I love that idea , i cant wait to see it when you get all your furniture. Am thinking of making a jail house as i did't finsh it on acnl .Am going to have holding cell , jail kitchen or wood shop , visiting room ,a  indergater room .I Will see what i can do tho ,XD Its going to be lot work getting these item


----------



## tolisamarie (Mar 30, 2020)

Main Room - Wooden Series






Left Room - Diner Kitchen






Right Room - Bathroom (Yes, that is a Barreleye in the middle of the room because why not? LOL!)






Back Room - Bedroom - Rattan Series






Upstairs - Bedroom - Cute White Series


----------



## Rosewater (Mar 30, 2020)

tolisamarie said:


> -



Your dog picture in the main room is so cute!!! I love all the little details in that room!


----------



## galactickat4240 (Mar 30, 2020)

Main room! (And only room at the moment)


----------



## momiji345 (Mar 30, 2020)

I love your room its sooo cute ,it reminds me of Sylvia house.


----------



## tolisamarie (Mar 30, 2020)

Rosewater said:


> Your dog picture in the main room is so cute!!! I love all the little details in that room!



That's my actual dog, Cookie. She's a Shi-Chi (Shih Tzu/Chihuahua mix).


----------



## momiji345 (Apr 2, 2020)

^B^


----------



## Bilaz (Apr 7, 2020)

I finally managed to trade for all the furniture I needed for my nautical main room


----------



## niko2 (Apr 7, 2020)

Cozy bedroom





Tea room





Luxurious bathroom


----------



## Bilaz (Aug 15, 2020)

I'm bringing this back  because the game has been out a lot longer and given everyone the chance to decorate!

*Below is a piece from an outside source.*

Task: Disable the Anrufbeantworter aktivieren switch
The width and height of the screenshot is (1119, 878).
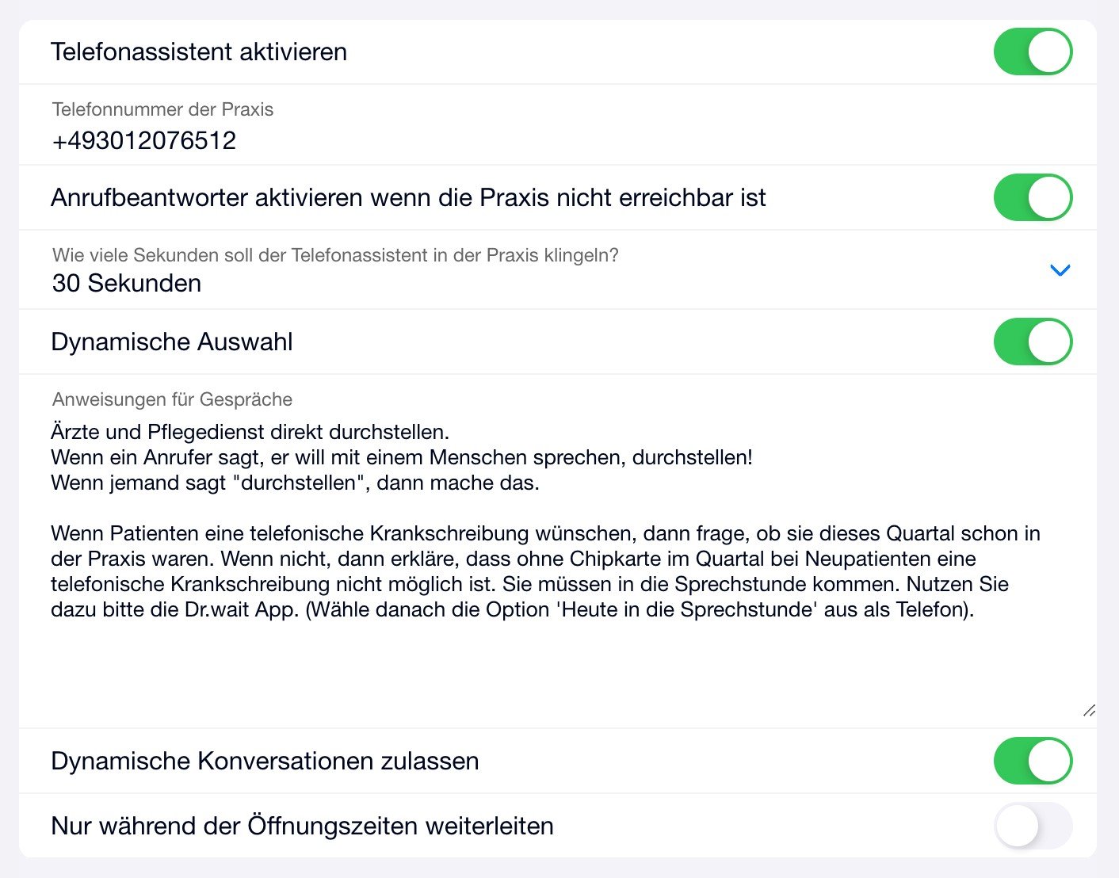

I'm so much further into the game now and I've collected a lot of furniture!!! Wanted to share what I've got now!
I tried my best to make a real house and had two rooms left over to make gardens!




I'm soooooooo happy with my nautical living room, I think it's my favourite room I've ever created in Animal Crossing!!! Music is steep hill!




Ship/fish themed kitchen with vintage vibes  yes it's ironwood and everyone has an ironwood kitchen but I feel like I managed to keep it original! Music is K.K. Steppe




Cherry blossom garden, there's no music in this one so it's very relaxing 




A very fancy study featuring art and villager pictures! Ankha and Olivia's pictures are on the wall, music is Comrade K.K.




Very cute pink mermaid room with Rosie's picture! I wanted to display the full set because I love how beautifully soft and detailed it is in this game, I made a bedroom ensuite because I enjoy it when my house is fully realistic but I'm not super fond of designing large bathrooms! Music is K.K. Condor




Last but not least, an autumn forest garden with logs and mushrooms  music is K.K. Bossa


----------